I love me some Saturday Night Live. Especially the old stuff. One of my favs (I know it is so inappropriate but I can’t help myself) is Will Ferrel and Rachel Dratch playing the Professors Roger and Virginia Klarvin. They are so over the top with their hilarious PDA’s. I almost pee my pants every time I watch. Here’s a link…but warning…like seriously inappropriate adult humor…don’t say I didn’t warn you!
I feel weird even trying to bring an SNL skit like this and Jesus into the same blog post, but hey, now that I know I officially have ADD – I feel a little more freedom to do weird crap. So how did I draw a connection between the two? These three words that popped into my mind last night…
Don’t be a sloppy lovahhhh……
Jesus? SNL? A combo of both? I’m not really sure…but Jesus took it and taught me something.
I like to love people. Not in a weird ewwwwwwwww kind of way. Not that at all. What I mean is…I like to care for people. I crave doing it. God put a little bug in my heart that desperately wants to make sure others know they are okay. Even if they did the unthinkable…or experienced someone else doing the unthinkable…we learn, we grow, and we move on. I like to help people figure that out.
But at times…I like it a little too much. The consequence? I provide awesome lip service with little follow through. And I know it’s not just me, I see other lovahs struggle with the same thing.
So what is Jesus teaching me? That the best lovahs need good boundaries. Otherwise their awesome loving skills never get a chance to be properly used. The love-ah feels unfulfilled and like a failure and the love-ee feels like they are were misguided and perhaps not good enough. (and yes I just made up those terms)
But how on earth do we go about setting those boundaries?
1. Recognize it may go against everything that is within you. Your heart and mind will long to say yes, but your physical limitations sometimes have to scream NO…even if it feels awful and like you are letting people down.
2. Recognize there are other awesome lovahs and network with them!

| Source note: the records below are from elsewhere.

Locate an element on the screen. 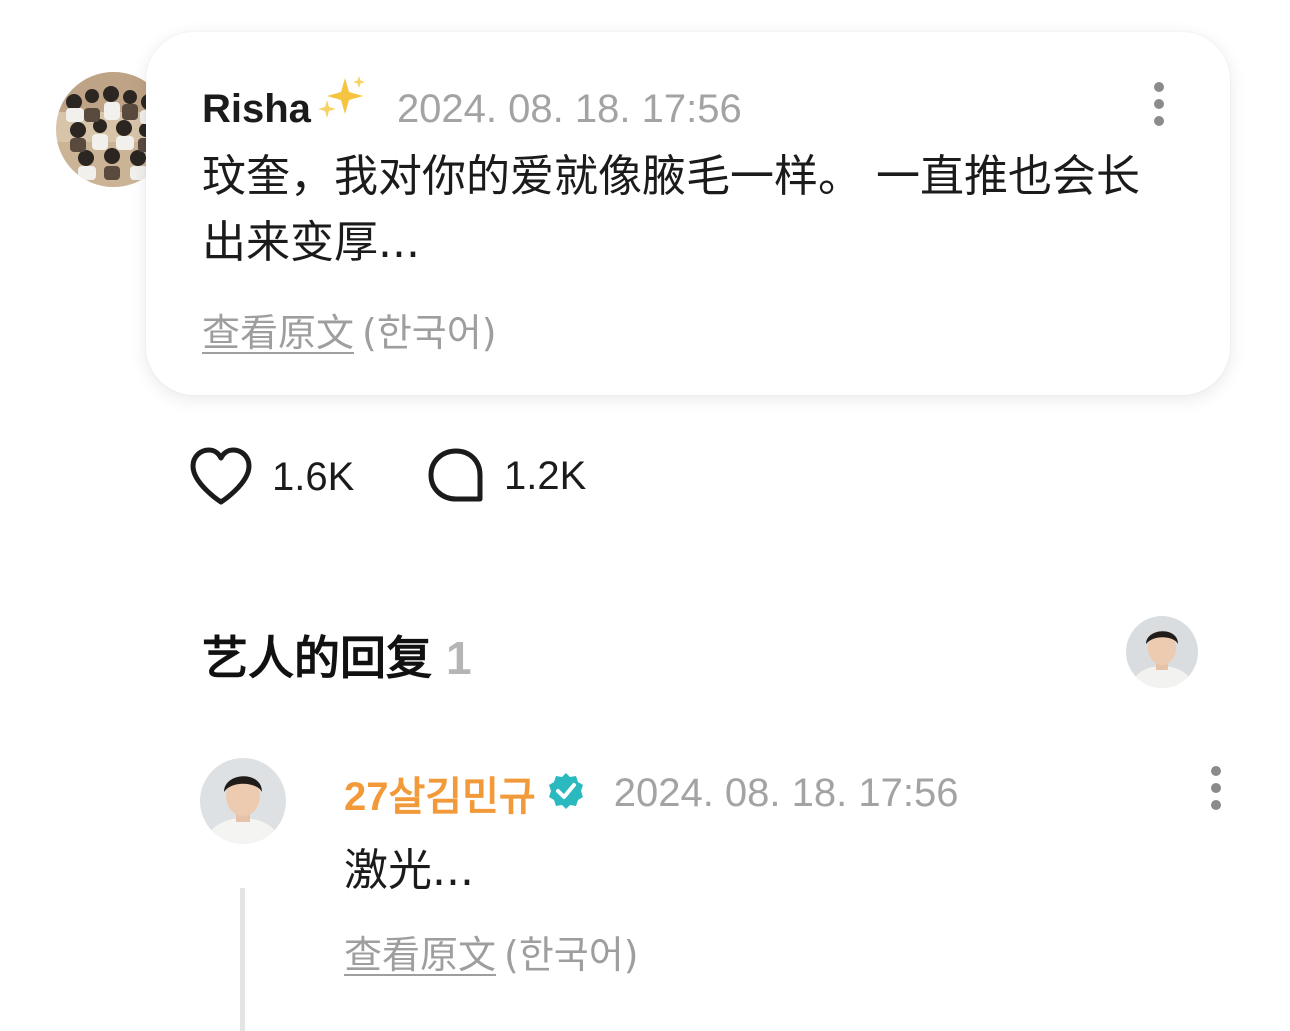 The width and height of the screenshot is (1290, 1031). artist-replies-title: 艺人的回复 is located at coordinates (317, 658).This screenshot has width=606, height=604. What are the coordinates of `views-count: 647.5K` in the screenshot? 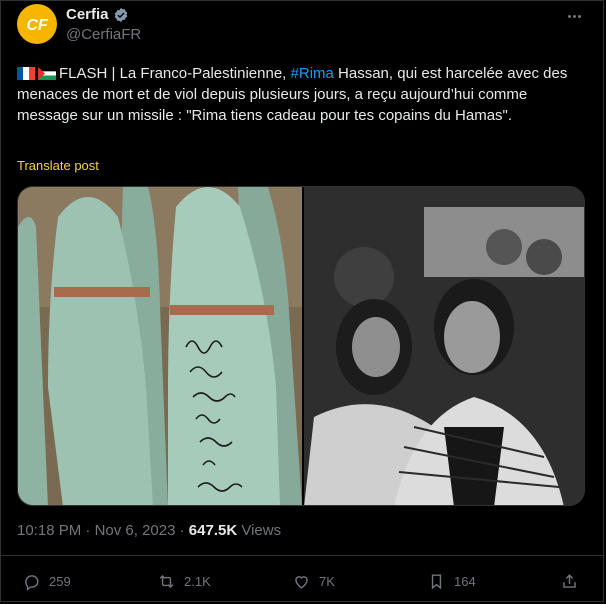 It's located at (213, 530).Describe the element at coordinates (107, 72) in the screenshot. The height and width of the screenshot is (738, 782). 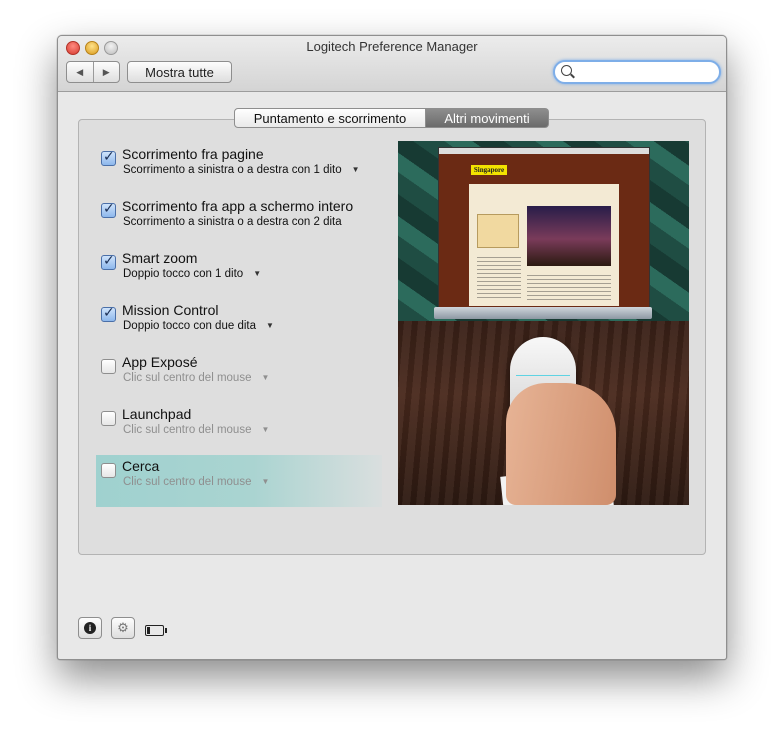
I see `forward-arrow-icon: ▶` at that location.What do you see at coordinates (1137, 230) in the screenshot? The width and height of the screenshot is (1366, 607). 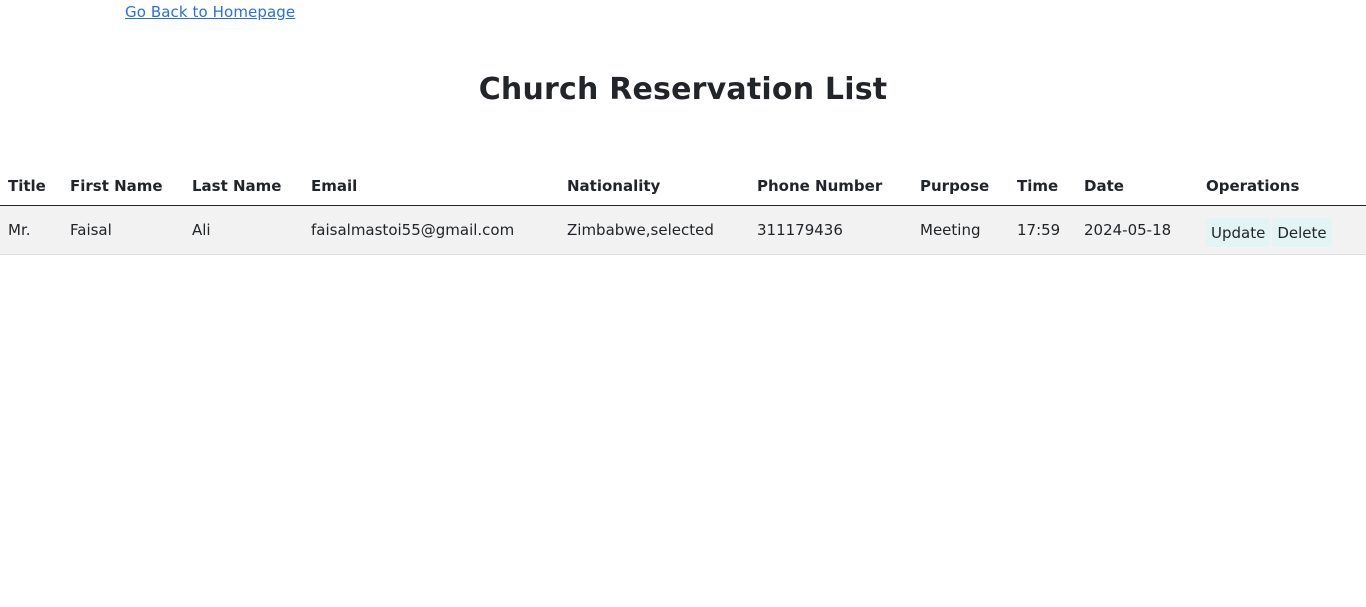 I see `cell-date: 2024-05-18` at bounding box center [1137, 230].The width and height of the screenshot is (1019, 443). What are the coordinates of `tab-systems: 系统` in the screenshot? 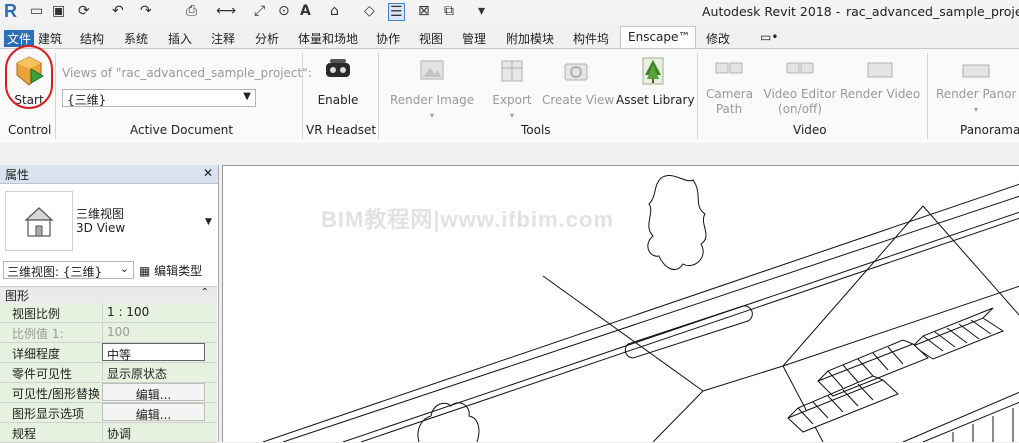 It's located at (136, 38).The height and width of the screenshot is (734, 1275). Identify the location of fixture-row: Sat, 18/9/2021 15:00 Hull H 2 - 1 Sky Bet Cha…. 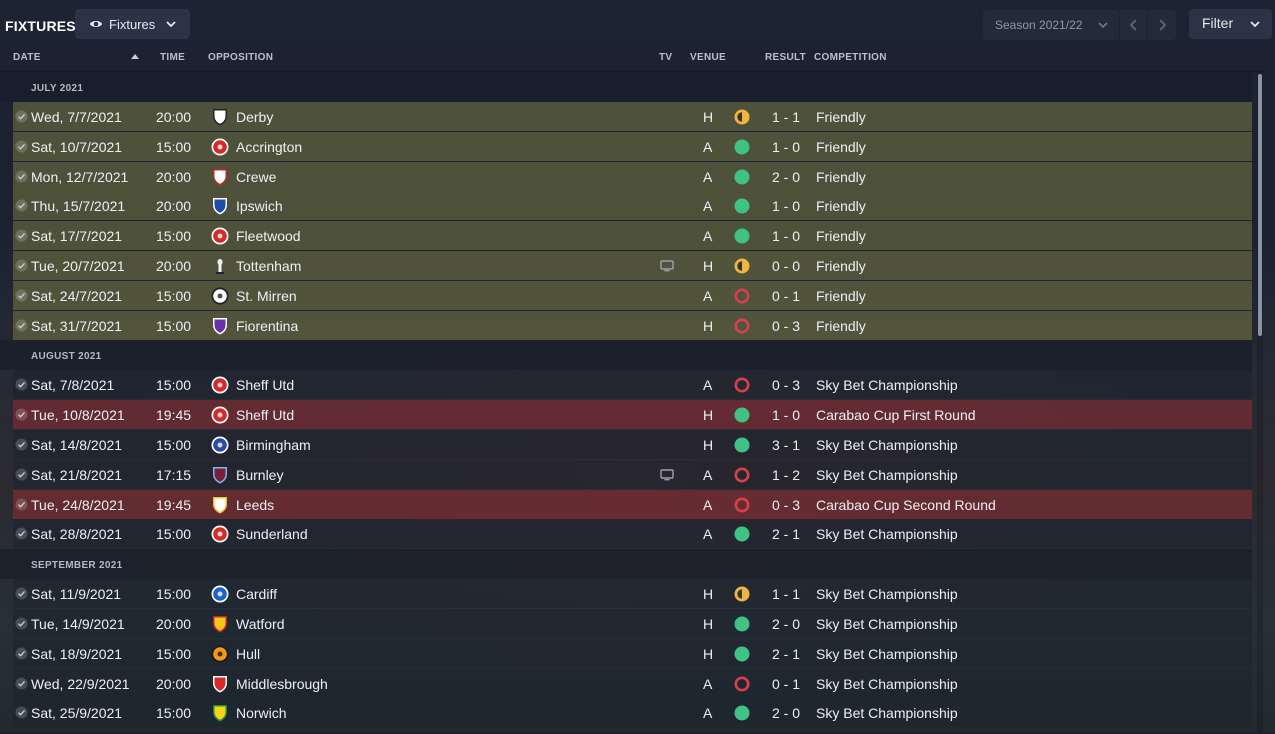
(632, 653).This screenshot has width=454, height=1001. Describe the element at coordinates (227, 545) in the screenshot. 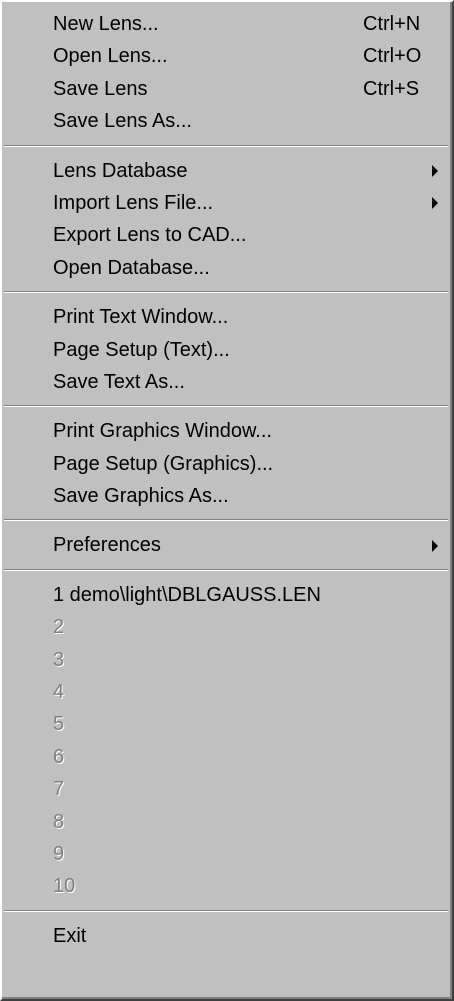

I see `menu-item-preferences: Preferences` at that location.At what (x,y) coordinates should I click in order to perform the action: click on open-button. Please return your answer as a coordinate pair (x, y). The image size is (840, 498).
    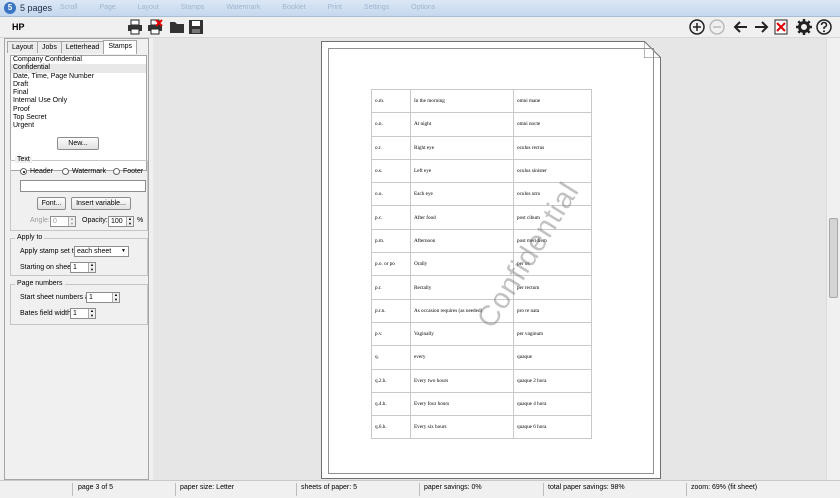
    Looking at the image, I should click on (177, 27).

Despite your mad loving skills, you are not the only one who loves to love and care for people. If your love plate is full…pass on the next portion to someone else who can love well!
3. Have someone hold you accountable to your boundaries. Why? Because lovahs love to love and we are not good at keeping them!
4. Relish in the awesomeness of being able to fully invest in those God lets you love…and love the crap out of them. Love them like Jesus. Love them beyond what they deserve. And do it well because you of all people are not a sloppy lovah!
Looking back on my life the people who made the biggest difference were not famous. They didn’t write books, or flash up on the TV screen, or make millions of dollars. They were regular people who chose to love God and love people. They were and are amazing lovahs. And they stay that way and sustain their love because they also recognize their boundaries and limitations. Brene Brown does an awesome job of explaining this in this video. Worth the watch if you have time. But either way, remember this…
God did not call you to save the world. He had a son named Jesus who already did that. Love those whom He entrusts you to love. Let others love those whom He entrusts them to love. Making the choice to set boundaries in a love opportunity may just be the best thing that ever happened to them because it opens the door for the right person for that season to step in. And above all know that Jesus – the ultimate lovah – has got this. He’s got them. And He’s got you. Do your best. Love with your whole heart and leave the rest up to Him. He’s a good good father. The very best.